Related to this is that greater income disparity can make it harder to have economic and social mobility. The further you have to go to reach a different class, the harder it is. And I would presume, though I don't have time to get the cites right now, that mobility is a positive goal in Catholic social doctrine with its emphasis on opportunity and full participation by all in economic life. There are studies showing that we now have less intergenerational mobility than we thought and less than many other developed Western nations. (And don't get me started on the estate tax.) I don't deny that the effects here may be complicated; I can imagine that a more laissez-faire economy that produces greater income disparity can promote greater mobility in some situations. But the evidence suggests this is not always the case, and it seems to me that there is a prima facie reason for concern about large and growing inequality in itself.

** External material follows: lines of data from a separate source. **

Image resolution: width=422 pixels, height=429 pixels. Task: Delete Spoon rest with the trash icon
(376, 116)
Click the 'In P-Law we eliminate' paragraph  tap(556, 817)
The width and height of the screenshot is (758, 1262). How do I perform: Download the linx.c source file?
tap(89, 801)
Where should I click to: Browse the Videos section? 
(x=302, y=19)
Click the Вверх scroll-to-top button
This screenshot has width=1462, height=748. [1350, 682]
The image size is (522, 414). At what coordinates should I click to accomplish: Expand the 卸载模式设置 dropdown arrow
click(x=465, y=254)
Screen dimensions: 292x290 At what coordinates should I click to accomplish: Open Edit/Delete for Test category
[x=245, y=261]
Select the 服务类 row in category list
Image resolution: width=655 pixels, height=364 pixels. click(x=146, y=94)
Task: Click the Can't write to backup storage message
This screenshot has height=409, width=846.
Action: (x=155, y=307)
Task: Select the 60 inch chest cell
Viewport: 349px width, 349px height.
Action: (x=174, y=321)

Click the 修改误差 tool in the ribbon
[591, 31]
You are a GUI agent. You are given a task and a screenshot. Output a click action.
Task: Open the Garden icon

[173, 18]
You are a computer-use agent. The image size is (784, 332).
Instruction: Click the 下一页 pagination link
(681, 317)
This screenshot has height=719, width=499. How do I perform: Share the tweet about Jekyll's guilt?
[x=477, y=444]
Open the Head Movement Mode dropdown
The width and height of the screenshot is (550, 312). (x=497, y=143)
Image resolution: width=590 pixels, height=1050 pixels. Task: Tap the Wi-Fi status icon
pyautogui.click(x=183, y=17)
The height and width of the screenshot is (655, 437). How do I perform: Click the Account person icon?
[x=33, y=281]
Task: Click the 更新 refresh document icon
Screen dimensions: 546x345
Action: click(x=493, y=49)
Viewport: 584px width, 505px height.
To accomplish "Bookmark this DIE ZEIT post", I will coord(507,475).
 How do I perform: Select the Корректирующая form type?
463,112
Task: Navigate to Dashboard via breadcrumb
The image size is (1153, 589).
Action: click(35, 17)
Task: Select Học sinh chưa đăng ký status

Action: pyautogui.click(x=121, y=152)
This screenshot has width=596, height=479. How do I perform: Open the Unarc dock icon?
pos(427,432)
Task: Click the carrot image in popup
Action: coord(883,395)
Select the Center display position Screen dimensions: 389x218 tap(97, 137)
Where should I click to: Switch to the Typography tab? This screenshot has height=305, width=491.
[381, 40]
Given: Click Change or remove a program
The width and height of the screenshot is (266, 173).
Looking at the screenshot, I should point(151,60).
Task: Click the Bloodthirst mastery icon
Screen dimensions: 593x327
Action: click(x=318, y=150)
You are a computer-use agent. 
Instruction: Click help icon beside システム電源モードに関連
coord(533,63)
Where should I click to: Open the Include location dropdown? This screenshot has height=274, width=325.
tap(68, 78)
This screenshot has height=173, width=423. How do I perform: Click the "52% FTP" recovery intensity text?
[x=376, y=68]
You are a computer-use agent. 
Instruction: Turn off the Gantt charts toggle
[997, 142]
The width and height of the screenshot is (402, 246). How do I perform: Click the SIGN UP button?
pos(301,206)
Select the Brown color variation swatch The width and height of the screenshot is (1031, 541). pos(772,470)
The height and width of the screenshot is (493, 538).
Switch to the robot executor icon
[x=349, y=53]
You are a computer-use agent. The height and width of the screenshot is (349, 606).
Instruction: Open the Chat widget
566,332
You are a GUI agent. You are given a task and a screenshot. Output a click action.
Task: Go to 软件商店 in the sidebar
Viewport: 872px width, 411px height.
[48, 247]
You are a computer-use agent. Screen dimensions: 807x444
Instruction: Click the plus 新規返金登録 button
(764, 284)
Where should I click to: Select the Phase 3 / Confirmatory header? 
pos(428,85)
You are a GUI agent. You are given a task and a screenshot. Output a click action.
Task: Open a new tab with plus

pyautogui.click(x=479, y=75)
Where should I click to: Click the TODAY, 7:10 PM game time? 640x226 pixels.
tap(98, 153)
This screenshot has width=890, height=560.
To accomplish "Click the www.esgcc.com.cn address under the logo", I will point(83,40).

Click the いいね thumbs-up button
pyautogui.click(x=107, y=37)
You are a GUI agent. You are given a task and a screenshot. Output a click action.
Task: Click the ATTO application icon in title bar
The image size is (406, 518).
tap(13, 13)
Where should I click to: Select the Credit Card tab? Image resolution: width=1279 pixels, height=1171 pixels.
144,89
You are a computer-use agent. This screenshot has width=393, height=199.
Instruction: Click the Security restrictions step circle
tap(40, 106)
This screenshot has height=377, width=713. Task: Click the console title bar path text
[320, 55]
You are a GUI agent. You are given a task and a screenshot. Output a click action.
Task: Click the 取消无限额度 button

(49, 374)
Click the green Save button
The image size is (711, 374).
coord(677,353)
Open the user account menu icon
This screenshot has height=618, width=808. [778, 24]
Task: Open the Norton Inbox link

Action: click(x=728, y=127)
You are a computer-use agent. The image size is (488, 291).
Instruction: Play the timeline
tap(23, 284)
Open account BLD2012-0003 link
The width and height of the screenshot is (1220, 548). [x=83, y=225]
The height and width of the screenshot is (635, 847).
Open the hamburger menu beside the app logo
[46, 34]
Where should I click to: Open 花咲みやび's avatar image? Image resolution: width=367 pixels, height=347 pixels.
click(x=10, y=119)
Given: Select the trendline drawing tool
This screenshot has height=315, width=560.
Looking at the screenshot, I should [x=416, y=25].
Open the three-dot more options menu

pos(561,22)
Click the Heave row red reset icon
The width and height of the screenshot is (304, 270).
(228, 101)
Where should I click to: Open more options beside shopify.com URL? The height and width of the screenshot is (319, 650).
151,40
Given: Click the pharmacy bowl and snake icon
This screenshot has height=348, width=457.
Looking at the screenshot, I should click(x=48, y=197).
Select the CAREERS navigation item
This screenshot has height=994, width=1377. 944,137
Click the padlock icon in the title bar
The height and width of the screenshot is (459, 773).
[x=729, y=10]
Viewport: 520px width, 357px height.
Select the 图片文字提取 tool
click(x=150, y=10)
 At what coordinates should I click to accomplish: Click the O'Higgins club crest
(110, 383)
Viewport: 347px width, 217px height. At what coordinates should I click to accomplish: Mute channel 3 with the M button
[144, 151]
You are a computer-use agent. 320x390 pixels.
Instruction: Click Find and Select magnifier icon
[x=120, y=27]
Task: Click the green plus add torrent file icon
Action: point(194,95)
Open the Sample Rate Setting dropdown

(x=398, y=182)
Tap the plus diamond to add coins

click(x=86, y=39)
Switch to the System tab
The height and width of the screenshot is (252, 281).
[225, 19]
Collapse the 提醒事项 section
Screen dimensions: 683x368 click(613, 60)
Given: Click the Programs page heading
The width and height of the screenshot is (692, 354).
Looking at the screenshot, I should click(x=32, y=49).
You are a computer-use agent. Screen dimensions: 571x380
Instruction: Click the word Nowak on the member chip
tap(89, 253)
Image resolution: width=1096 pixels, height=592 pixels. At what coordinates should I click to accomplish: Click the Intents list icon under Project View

Finally, there is a concern that relates to, but is distinct from, Rick's mention of "a consumption culture fed by images of the super-rich." It's the concern about "expenditure cascades," defined (in this paper) as "[i]ncreased expenditures by top earners . . . that resul[t] in increased expenditures even among those whose incomes have not risen." The author, Cornell economist Robert Frank, emphasizes that he is not talking about increasing spending caused solely by a psychological need to emulate the rich (the "consumption culture fed by images" to which Rick referred) -- which Christian doctrine might classify as envy that we ought to encourage people to overcome. Rather, increased top-end spending puts pressure step by step on people down the line for more concrete, objective reasons as well. For example, houses mushroom in size and price in the suburbs with the decent schools (which non-wealthy parents want for their kids too); huge Hummers or other SUVs on the road render a cheap or small car not just less fashionable but more dangerous; the suits you're expected to wear to be presentable in formal situations, or the gifts you're expected to give to satisfy etiquette, also balloon in luxury and price; and so forth. Nor, as far as I can see, are these increases even fully reflected by inflation measures, since we're often talking about new, higher-level goods, not simply higher prices for the same basket of goods. Several of these affect primarily the middle class, not the poor (at least not directly). But the paper argues, using regression analysis on the data, that higher income inequality in various areas produces significantly higher average home prices and also matches up with "higher personal bankruptcy rates, divorce rates, [a]verage commute times," and total hours worked -- all of them matters of real concern to CST. Cf. Elizabeth Warren's work on the relation of home prices to families' economic troubles. I'm no economist, but those interested in the issue might want to read the Frank paper, with his statistics.